Staudacher und Jerman überraschen
Das Rennen auf der legendären Stelvio-Piste in Italien war von Beginn an spannend. Gleich die beiden ersten Starter ließen es ordentlich 'krachen' und legten gute Zeiten vor. Patrick Staudacher eröffnete vor heimischem Publikum die Abfahrt und wurde mit 1:52,39 Minuten gestoppt. Danach unterbot Andrej Jerman (SLO) die Zeit direkt um sechs Hundertstel. Zu diesem Zeitpunkt ahnte keiner, dass diese beiden Zeiten am Ende für die Plätze vier und fünf reichen würden. Erst mit Startnummer 18 gelang es Mario Scheiber, an den beiden Führenden vorbei zu ziehen.

US-Team bleibt blass
Viele der Top-Favoriten machten auf der selektiven Piste Fehler und konnten so nicht um den Sieg mitfahren. Gröden-Sieger Steven Nyman kam wie bereits im Training nicht mit den Tücken der Stelvio zurecht und wurde am Ende nur 36. Damit verpasste er sogar die Punkteränge. Bode Miller, der wie Nyman bereits eine Abfahrt in dieser Saison gewann, rutschte weg und schied aus. Bester des US-Teams war am Ende Marco Sullivan auf dem 13. Rang. Auch Hermann Maier (AUT) konnte nicht überzeugen. Der Österreicher wirkte bei seinem Lauf nicht topfit und rangierte im Endklassement auf Position 23. Sein Teamkollege Fritz Strobl, der das Training dominierte, hatte vor allem in der Traverse Probleme und musste sich letztendlich mit Platz neun zufrieden geben.

Herzschlagfinale zwischen Cuche und Walchhofer
Der bisher beste Abfahrer der Saison ist Didier Cuche. Der Schweizer blieb als Erster unter 1:52 Minuten und sah schon wie der Sieger aus.

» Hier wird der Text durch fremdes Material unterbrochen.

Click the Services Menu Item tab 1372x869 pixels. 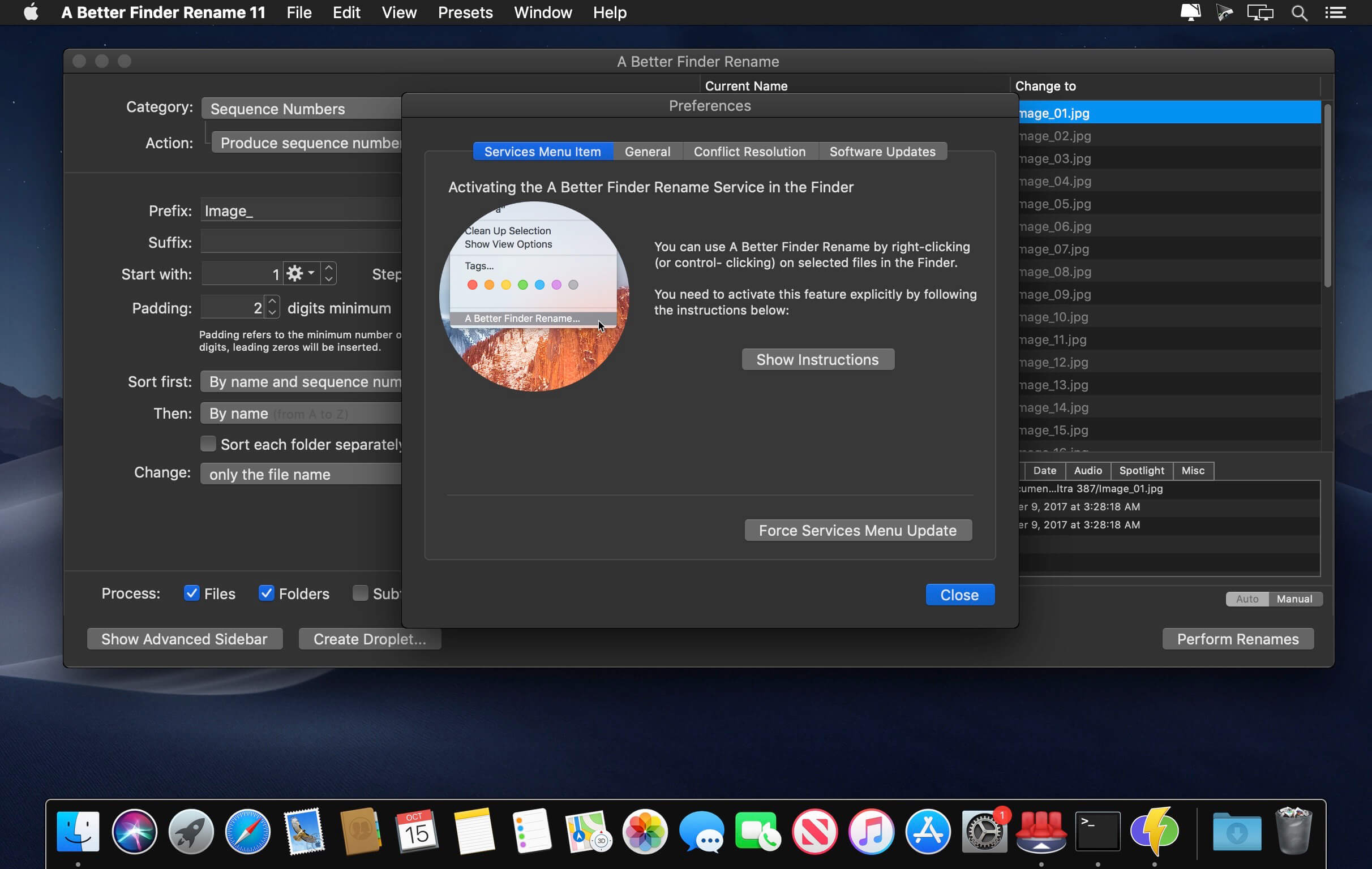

Als 30. ging dann Michael Walchhofer ins Rennen. Der Österreicher hatte bei seiner Fahrt Licht und Schatten. Vor allem im Mittelabschnitt konnte er der guten Linie Cuches nicht folgen. Im Zielhang bewies er dann aber seine Qualitäten und wurde mit 1:51,90 Minuten gestoppt. Damit unterbot er die Bestzeit um eine Hundertstel. Im Ziel konnte Walchhofer die knappe Entscheidung nicht fassen und sagte immer wieder: "Der Wahnsinn!"

Keppler und Stehle in den Punkten
Die beiden deutschen Starter schafften den Sprung unter die besten 30. Stephan Keppler konnte zwar nicht ganz an seine überraschenden Top-Ten-Platzierungen anknüpfen, fuhr aber souverän in die Weltcup-Punkte. Am Ende wurde der derzeit beste DSV-Speed-Fahrer 24. Johannes Stehle verschenkte zwar auf der Strecke einige Meter durch eine zu weite Linie, durfte sich aber über den 27. Platz freuen. Damit sammelte er erstmals in dieser Saison Weltcup-Punkte.


Cuche weiter bester Abfahrer
Im Abfahrtsweltcup bleibt weiterhin Didier Cuche vorne. Der Schweizer hat nun 285 Punkte auf seinem Konto. Zweiter ist Marco Büchel (LIE, 212), der heute auf den sechsten Rang kam, vor Michael Walchhofer (186). Im Gesamtweltcup konnte Aksel-Lund Svindal seine Führung verteidigen. Der Norweger sammelte mit Platz 14 weitere wertvolle Zähler für die Gesamtwertung und liegt nun mit 539 Punkten vor Didier Cuche und Bode Miller (beide 490).